The flick looks great, and the pacing is taut. There are some gorgeous clours in this film, especially the warm orange day shots and the cool night blues. Very fine job from director Michael Hurst. I actually like some of the dude's work (House of the Dead II wasn't all bad, Room 6 wasn't entirely poisonous, and his direct-to-video Pumpkinhead will be judged in time). The flick ran straight as an arrow and even kept you guessing right up until the surprise ending. Not always the case when you have such a monumental twist ending, but at least it wasn't predictable in the first half of the flick.
What gore there was (again, more thriller than horror) was handled nicely. We get to see some wickedly slashed throats, multiple contusions, and one sick looking mud monster that adds impact to The Man's visions. We even get a sweet nude sceen from hottie Julian Berlin, who makes me wonder why the hell waitresses don't look like this in my hometown! Didn't much notice if she could act...luckily the film stands up to repeat viewing. As well, the short part that Erin Foster played as Kimberly made me want to see more of her.
All said, The Darkroom was a well put together thriller with a little horror sauce on top, finely acted and competently directed. It's refreshing to see original ideas being made these days, and I for one will be watching out for more from these guys. Hey, the flick even ended on a happy, revenge-sort of note, which was different enough to be refreshing.
Video / Audio
Video: Widescreen - 1.78:1.
Audio: English (Dolby Digital 2.0 Surround) with a commentary track by director Hurst and writer/producer Mark A. Altman.
Not much here, except a short Featurette cleverly called "The Darkroom Exposed", which was entertaining in a generic, gladhanding sort of way, and some throwaway Deleted Scenes that I'm glad were cut from this tight running piece.

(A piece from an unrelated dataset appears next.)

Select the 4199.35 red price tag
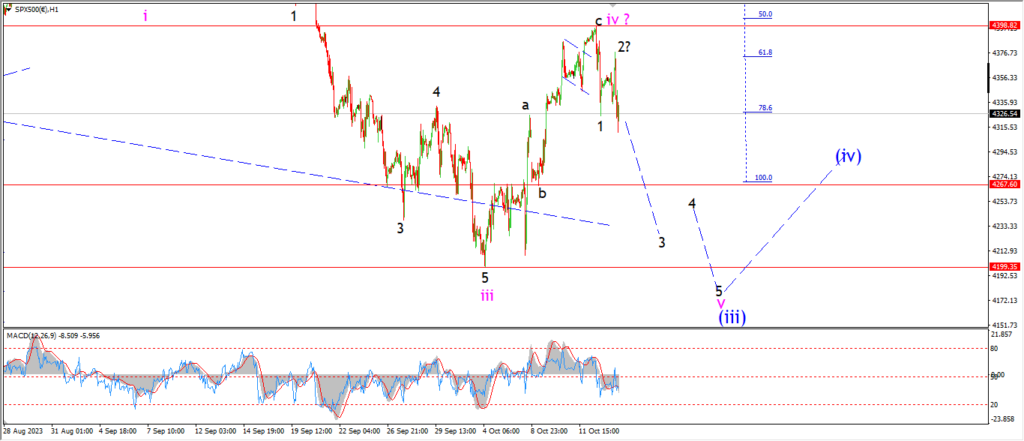 [x=1004, y=267]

Not what I would call a horror masterpiece, or even a triumph of thrills, but it's an entertaining little suspense movie with some fine acting, some sweet gore (mixed oddly enough with some even sweeter nekkid and half-nekkid ladies), a cool concept, some eerie camera work, trippy vision sequences (it's all about the mud monster, man), and a nice twist/happy ending. All wrapped up in a rocking little indie package that made for a groovy time. Some bad, mostly good, that's about it....now who do I talk to about that waitress situation?